I'm reading Timothy Chow's A beginner's guide to forcing (in a quest to finally familiarize myself with "boolean-valued model" forcing), and this passage on page 13 threw me for a loop:
... let $P$ be the partially ordered set of all finite partial functions from $\aleph_0^M\times \aleph_2^M$ into $2$, partially ordered by reverse inclusion. (...) There is a standard method, which we shall not go into here, of completing an arbitrary partially ordered set to a complete Boolean algebra; we take the completion of $P$ in $M$ to be our Boolean algebra $\mathbb B$. Now take an $M$-generic ultrafilter $U$, which exists because $M$ is countable. If we blur the distinction between $P$ and its completion $\mathbb B$ for a moment, then we claim that $F:=\bigcup U$ is a partial function from $\aleph_0^M\times \aleph_2^M$ to $2$. To check this, we just need to check that any two elements $x$ and $y$ of $U$ are consistent with each other where they are both defined, but this is easy: Since $U$ is an ultrafilter, $x$ and $y$ have a common lower bound $z$ in $U$, and both $x$ and $y$ are consistent with $z$.

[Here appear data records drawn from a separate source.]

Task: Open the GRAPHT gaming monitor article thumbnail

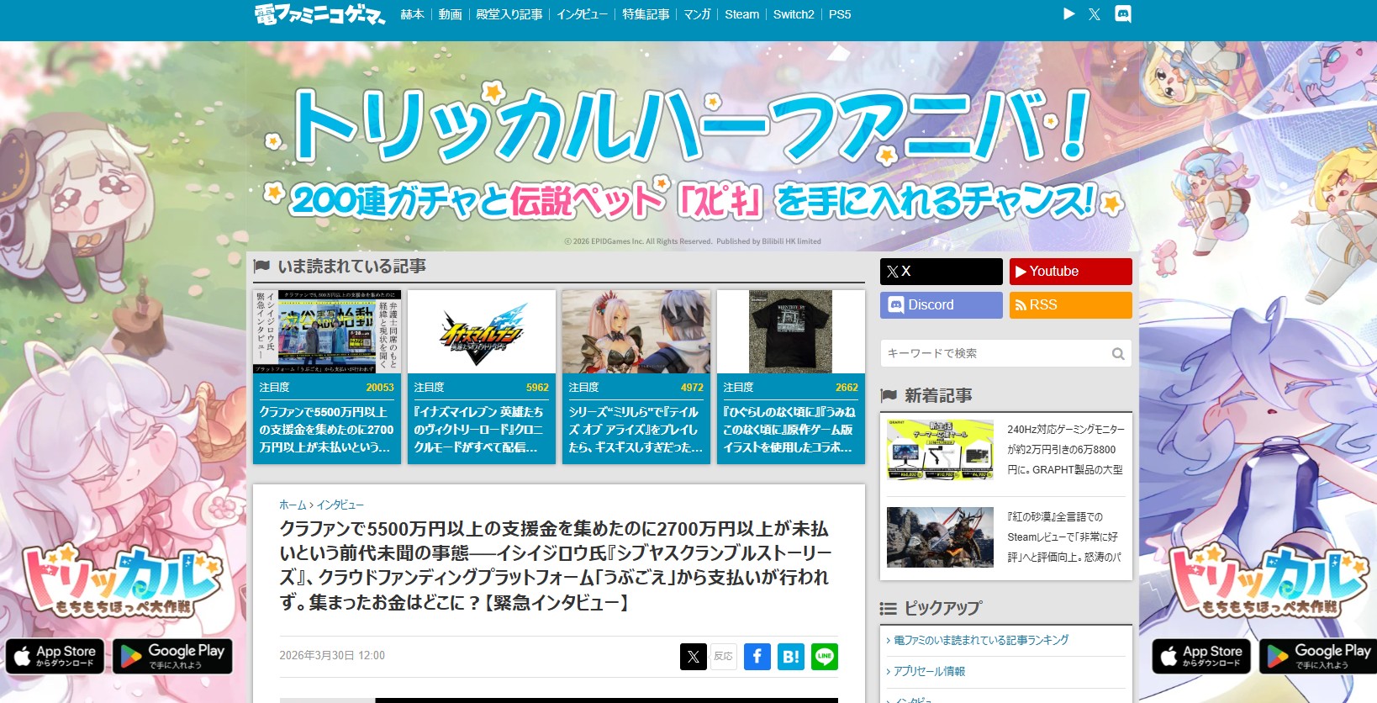Action: point(940,450)
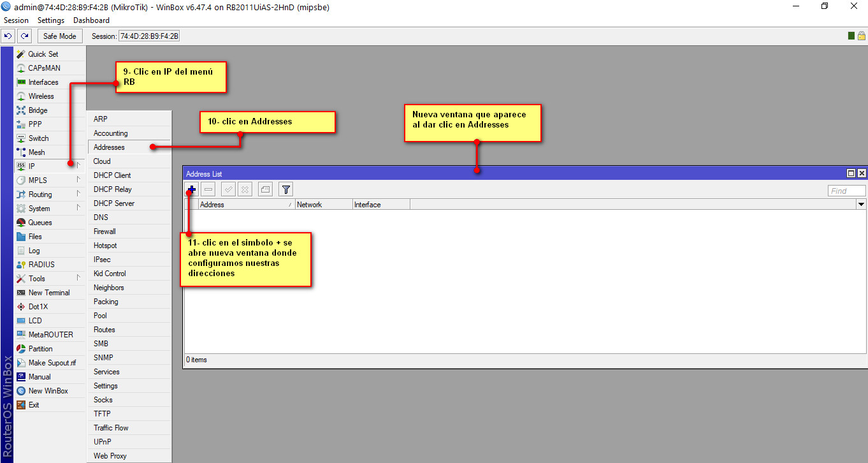This screenshot has height=463, width=868.
Task: Click the green status indicator square at top right
Action: pyautogui.click(x=851, y=36)
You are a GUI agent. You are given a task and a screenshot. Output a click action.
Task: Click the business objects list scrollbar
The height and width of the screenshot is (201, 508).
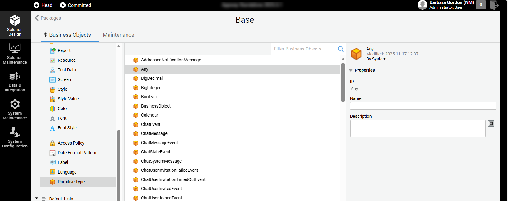point(343,82)
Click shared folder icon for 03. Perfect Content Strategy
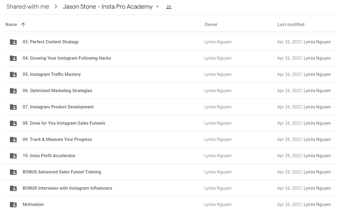337x210 pixels. click(13, 42)
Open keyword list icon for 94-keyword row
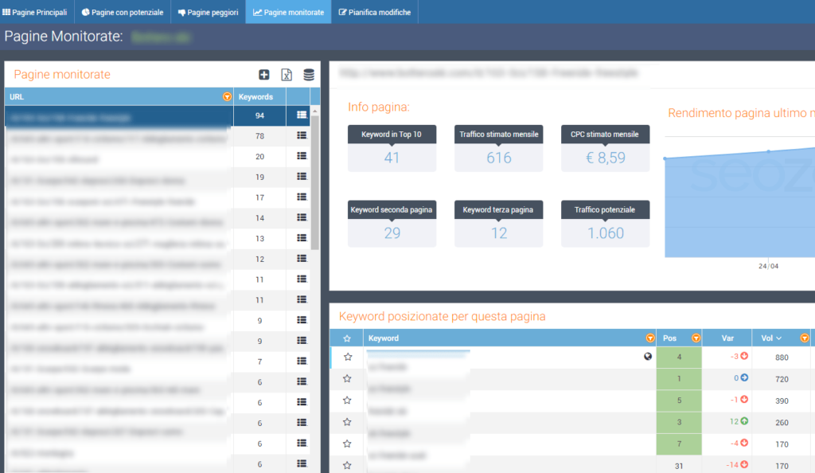 302,115
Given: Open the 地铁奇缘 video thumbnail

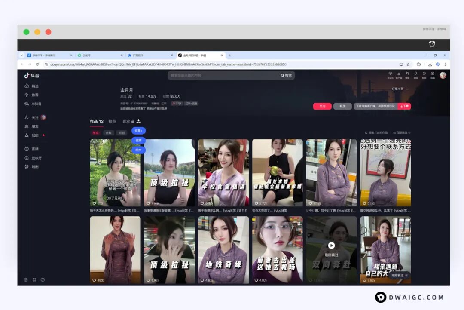Looking at the screenshot, I should 223,250.
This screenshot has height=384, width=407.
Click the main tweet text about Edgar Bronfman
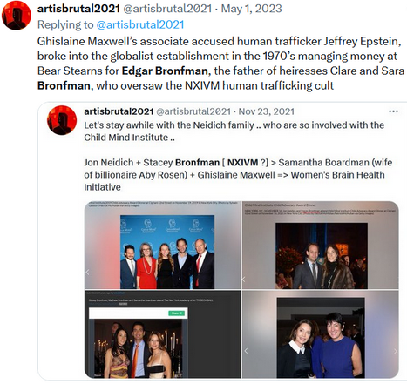220,64
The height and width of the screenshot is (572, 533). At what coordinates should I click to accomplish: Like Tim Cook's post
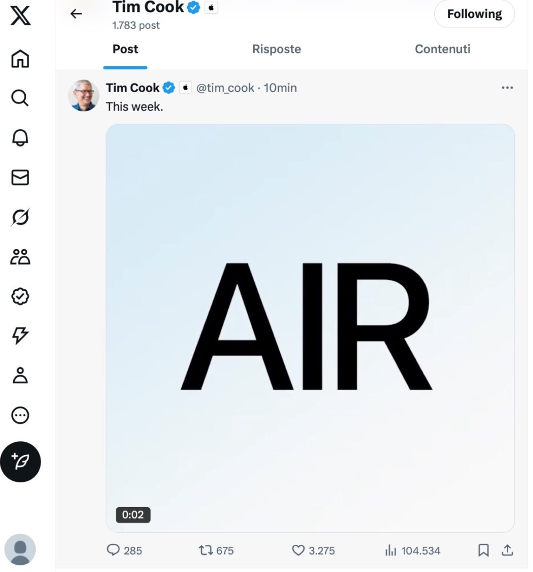[299, 551]
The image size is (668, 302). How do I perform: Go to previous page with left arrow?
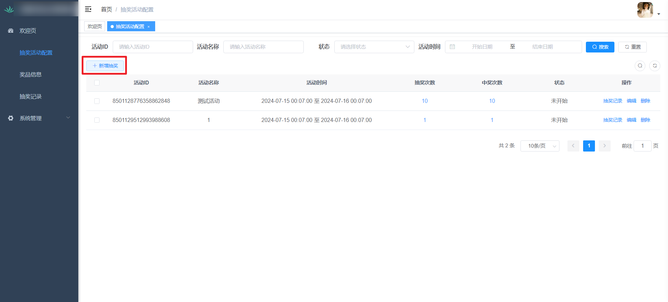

The bolded part (my bolding!) looks quite dodgy to me. I assume we're really supposed to take $\bigcup(U\cap P)$, but even so the subsequent argument doesn't seem to make sense. For all I know, even if $x$ and $y$ are in $U\cap P$, their meet $z$ might lie in $\mathbb B\setminus P$, in which case it is not a partial function (but probably something like an equivalence class of sets of functions under some appropriate relation, given how "completion" usually goes). So why would its existence imply that $x$ and $y$ are consistent?
What am I missing here? Is it somehow an obvious consequence of $U$ being an ultrafilter? But that concept is defined only with reference to $\mathbb B$, and doesn't even know which of the elements of $\mathbb B$ were in $P$ to begin with.
The complete Boolean algebra $\mathbb{B}$ is constructed so that this is not an issue. Specifically, $\mathbb{B}$ has the property that $P$ is dense in $\mathbb{B}$. So if $z\in U$, then there is some $w\in U\cap P$ such that $w\leq z$ by genericity, since the set of such $w$ is dense below $z$.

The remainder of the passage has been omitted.